SET TASK
Please rewrite the lines between the one containing "1169x967 pixels." and the one containing "Action: pos(107,251)", inclusive, as a numbered list, dropping any blank lines.

DATA FOR PROCESSING
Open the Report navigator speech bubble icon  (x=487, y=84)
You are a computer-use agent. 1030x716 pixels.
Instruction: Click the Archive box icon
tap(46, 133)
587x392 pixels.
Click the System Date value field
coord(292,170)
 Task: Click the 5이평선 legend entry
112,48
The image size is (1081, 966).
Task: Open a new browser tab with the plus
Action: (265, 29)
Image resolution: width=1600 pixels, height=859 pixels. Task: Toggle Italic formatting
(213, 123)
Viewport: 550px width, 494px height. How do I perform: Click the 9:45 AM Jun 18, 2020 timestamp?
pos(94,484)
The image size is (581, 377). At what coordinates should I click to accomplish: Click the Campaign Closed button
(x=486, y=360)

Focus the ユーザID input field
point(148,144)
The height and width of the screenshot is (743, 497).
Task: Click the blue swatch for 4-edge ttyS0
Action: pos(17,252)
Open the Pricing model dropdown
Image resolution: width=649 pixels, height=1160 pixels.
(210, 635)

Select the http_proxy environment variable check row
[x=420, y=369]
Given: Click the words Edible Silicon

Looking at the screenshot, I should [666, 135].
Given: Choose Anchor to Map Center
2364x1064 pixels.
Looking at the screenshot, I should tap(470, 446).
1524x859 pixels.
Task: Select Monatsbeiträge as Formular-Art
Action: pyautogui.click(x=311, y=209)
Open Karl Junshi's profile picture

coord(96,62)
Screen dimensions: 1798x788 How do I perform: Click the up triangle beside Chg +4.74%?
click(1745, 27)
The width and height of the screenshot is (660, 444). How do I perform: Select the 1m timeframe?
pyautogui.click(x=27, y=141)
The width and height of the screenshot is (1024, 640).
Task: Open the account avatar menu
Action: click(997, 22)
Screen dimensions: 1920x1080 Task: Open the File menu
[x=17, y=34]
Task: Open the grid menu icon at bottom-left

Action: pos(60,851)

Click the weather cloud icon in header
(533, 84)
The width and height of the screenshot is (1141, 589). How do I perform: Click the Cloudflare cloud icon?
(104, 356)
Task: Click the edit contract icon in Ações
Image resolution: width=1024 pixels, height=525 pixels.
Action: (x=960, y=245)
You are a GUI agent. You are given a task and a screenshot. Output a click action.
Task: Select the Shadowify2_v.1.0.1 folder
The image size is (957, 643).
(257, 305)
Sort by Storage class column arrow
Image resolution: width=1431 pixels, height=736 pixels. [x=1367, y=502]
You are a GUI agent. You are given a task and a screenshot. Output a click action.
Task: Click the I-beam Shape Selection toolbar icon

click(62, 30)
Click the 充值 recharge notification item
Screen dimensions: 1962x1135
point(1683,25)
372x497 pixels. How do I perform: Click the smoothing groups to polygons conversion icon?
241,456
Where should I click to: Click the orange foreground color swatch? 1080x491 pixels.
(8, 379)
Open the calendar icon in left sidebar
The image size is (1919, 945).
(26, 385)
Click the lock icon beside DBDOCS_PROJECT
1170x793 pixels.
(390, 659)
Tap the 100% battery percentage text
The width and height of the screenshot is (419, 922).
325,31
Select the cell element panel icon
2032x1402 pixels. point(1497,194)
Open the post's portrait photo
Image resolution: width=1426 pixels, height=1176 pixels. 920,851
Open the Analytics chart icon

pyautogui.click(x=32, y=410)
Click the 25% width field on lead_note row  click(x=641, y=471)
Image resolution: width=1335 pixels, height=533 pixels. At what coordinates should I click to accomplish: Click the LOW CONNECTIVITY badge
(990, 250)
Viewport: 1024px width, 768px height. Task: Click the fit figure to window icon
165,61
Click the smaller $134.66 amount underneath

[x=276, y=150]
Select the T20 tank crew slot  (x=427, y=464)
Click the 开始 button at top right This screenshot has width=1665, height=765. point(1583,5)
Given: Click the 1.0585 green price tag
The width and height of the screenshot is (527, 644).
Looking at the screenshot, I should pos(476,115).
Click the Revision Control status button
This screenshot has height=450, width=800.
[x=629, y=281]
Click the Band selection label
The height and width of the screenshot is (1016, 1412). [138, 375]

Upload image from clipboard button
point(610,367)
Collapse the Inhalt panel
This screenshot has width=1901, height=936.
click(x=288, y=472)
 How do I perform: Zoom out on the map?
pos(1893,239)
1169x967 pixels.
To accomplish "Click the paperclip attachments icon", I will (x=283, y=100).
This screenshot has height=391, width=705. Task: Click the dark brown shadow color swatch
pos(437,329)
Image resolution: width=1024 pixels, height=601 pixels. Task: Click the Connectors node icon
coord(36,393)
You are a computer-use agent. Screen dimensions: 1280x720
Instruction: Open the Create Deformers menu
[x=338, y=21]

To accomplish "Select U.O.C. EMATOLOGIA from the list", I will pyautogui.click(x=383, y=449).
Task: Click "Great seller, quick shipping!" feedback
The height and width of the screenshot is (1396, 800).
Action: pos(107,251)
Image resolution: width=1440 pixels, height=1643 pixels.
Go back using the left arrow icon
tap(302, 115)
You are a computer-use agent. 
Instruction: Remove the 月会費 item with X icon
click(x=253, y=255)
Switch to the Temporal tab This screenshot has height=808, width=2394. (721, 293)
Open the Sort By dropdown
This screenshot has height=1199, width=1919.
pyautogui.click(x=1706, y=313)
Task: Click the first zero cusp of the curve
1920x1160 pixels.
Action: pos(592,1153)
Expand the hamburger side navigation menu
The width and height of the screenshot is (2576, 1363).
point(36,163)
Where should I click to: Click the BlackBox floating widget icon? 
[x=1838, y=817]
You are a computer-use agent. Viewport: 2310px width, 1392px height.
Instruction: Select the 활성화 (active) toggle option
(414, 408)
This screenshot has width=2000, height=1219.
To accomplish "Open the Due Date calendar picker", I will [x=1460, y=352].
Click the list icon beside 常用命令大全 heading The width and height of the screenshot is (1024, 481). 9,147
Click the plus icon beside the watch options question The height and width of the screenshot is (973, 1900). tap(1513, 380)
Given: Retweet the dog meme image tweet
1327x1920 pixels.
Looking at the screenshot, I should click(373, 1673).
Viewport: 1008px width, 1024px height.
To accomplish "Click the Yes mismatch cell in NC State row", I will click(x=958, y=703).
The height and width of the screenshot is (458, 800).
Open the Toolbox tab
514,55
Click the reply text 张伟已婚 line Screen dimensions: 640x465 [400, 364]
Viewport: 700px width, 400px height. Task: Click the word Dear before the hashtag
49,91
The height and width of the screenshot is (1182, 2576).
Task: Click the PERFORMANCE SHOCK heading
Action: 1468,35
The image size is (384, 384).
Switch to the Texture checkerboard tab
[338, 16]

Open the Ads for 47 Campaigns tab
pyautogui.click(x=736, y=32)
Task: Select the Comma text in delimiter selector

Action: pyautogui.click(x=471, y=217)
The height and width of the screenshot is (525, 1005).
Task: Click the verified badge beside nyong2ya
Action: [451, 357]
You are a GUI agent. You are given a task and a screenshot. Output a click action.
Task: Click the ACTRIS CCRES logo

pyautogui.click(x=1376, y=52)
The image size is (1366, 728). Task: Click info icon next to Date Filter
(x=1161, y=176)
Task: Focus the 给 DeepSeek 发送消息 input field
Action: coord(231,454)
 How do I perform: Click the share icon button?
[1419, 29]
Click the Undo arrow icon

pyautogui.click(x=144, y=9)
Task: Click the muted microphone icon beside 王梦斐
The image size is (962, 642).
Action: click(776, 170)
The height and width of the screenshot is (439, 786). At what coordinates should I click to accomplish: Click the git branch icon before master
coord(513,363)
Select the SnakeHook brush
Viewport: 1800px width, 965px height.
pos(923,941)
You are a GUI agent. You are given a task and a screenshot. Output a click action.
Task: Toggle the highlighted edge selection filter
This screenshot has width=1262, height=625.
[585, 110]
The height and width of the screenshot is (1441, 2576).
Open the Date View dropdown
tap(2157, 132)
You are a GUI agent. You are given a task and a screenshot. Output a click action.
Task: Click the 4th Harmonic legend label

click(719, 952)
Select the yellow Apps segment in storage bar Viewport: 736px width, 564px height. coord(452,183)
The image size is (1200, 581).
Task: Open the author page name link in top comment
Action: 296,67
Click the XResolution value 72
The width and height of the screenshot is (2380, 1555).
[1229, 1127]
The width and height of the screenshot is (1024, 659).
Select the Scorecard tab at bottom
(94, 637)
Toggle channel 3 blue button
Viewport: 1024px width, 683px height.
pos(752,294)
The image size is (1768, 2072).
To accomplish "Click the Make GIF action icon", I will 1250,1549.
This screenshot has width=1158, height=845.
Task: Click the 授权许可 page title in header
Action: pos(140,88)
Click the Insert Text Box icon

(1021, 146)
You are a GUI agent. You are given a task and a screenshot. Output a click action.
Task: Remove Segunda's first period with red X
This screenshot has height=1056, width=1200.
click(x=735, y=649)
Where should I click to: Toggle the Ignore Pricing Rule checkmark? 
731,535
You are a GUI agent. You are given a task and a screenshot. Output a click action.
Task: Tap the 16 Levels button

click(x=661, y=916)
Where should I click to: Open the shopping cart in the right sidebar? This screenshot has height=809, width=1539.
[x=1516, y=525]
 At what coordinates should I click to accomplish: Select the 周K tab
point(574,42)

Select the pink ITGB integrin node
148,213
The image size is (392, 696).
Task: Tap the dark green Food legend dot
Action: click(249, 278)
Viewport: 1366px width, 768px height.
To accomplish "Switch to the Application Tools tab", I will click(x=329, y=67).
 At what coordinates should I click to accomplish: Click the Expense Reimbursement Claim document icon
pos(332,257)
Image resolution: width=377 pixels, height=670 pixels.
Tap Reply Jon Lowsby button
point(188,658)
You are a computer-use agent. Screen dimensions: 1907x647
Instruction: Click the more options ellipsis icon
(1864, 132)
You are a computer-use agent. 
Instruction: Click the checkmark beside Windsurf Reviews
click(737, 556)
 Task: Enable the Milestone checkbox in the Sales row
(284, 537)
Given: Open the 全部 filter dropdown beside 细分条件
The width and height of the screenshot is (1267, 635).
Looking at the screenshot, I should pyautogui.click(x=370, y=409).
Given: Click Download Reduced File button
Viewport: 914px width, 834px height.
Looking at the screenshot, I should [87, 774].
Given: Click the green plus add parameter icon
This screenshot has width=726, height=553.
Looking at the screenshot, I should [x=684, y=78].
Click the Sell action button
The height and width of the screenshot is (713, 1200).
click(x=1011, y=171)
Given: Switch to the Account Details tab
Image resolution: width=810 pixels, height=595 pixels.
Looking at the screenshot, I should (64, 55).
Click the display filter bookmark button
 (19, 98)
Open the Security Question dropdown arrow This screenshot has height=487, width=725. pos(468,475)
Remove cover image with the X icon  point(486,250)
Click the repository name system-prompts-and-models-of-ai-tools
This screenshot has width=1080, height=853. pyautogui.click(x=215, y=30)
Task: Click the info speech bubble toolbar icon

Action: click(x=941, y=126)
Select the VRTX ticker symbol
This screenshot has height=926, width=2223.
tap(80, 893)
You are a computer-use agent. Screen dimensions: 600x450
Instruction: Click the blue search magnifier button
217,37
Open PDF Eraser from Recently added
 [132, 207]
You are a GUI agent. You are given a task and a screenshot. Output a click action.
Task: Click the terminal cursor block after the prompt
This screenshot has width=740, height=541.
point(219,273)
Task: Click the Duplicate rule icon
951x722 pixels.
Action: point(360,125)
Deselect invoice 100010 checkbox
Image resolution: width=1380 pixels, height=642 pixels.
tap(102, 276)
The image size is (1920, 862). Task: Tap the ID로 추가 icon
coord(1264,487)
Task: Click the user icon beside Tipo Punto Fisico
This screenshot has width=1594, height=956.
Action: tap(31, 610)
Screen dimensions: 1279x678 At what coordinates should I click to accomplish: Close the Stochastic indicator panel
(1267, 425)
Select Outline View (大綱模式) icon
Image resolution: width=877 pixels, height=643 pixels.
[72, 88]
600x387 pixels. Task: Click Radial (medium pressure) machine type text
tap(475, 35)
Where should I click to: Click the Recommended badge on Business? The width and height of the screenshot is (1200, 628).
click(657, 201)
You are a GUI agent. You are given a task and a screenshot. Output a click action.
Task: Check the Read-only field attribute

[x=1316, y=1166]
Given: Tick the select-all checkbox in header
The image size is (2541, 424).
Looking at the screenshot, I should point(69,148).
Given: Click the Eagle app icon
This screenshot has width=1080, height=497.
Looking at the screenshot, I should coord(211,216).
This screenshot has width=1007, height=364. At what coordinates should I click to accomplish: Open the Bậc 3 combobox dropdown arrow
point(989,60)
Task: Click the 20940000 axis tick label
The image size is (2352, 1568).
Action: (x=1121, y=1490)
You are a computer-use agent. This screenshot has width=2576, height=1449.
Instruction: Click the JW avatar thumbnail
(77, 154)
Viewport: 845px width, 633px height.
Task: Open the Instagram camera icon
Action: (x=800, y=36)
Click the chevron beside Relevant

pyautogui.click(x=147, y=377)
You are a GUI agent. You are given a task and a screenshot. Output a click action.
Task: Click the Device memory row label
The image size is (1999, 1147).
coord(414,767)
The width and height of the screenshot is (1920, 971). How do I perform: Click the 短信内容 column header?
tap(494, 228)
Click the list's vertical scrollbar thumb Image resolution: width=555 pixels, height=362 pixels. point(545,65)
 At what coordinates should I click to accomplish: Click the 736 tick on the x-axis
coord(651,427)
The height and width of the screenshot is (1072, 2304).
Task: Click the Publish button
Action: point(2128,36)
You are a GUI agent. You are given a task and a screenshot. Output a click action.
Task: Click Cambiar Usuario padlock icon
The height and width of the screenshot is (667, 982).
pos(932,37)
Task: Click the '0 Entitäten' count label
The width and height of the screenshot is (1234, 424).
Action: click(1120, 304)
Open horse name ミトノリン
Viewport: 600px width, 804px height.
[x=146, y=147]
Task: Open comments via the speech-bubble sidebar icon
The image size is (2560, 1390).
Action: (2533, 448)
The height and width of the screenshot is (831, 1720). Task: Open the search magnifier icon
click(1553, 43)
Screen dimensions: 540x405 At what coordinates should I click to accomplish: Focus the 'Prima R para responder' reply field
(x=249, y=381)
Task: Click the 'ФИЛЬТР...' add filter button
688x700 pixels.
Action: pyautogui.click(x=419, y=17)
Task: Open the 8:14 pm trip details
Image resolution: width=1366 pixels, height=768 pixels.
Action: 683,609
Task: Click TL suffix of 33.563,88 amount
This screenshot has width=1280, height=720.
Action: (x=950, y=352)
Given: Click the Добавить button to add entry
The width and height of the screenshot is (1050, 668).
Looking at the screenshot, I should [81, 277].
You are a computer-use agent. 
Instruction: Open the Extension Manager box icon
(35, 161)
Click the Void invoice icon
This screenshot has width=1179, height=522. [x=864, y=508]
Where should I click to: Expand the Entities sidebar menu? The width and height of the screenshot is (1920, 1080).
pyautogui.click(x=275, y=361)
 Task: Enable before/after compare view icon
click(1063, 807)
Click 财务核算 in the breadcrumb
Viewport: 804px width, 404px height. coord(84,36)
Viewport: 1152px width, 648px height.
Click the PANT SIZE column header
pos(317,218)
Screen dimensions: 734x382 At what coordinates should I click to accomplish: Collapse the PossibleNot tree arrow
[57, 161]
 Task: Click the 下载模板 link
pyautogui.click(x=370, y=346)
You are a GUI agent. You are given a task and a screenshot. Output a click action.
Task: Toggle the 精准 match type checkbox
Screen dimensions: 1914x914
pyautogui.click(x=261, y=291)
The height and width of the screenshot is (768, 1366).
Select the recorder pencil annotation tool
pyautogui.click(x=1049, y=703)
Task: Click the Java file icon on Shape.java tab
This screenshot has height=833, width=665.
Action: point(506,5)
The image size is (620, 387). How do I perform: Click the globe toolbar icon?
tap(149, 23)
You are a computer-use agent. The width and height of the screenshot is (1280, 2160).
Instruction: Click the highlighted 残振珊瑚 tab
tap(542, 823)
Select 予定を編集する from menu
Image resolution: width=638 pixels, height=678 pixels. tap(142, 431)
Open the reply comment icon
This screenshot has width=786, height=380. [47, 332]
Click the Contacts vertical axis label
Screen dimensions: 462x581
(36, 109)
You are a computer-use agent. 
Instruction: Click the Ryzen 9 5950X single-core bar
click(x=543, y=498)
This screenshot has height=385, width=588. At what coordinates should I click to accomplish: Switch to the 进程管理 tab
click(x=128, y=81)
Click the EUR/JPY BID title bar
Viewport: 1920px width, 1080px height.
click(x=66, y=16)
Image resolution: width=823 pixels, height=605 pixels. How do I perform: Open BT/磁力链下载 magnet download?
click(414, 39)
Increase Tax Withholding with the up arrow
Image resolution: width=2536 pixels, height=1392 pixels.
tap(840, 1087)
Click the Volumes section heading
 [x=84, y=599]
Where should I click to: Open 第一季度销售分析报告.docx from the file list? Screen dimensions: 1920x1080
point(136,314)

RESULT OF THE EXERCISE
1. 1169x967 pixels.
2. To accomplish "Click the paperclip attachments icon", I will (x=283, y=100).
3. This screenshot has height=391, width=705. Task: Click the dark brown shadow color swatch
4. pos(437,329)
5. Image resolution: width=1024 pixels, height=601 pixels. Task: Click the Connectors node icon
6. coord(36,393)
7. You are a computer-use agent. Screen dimensions: 1280x720
8. Instruction: Open the Create Deformers menu
9. [x=338, y=21]
10. To accomplish "Select U.O.C. EMATOLOGIA from the list", I will pyautogui.click(x=383, y=449).
11. Task: Click "Great seller, quick shipping!" feedback
12. The height and width of the screenshot is (1396, 800).
13. Action: pos(107,251)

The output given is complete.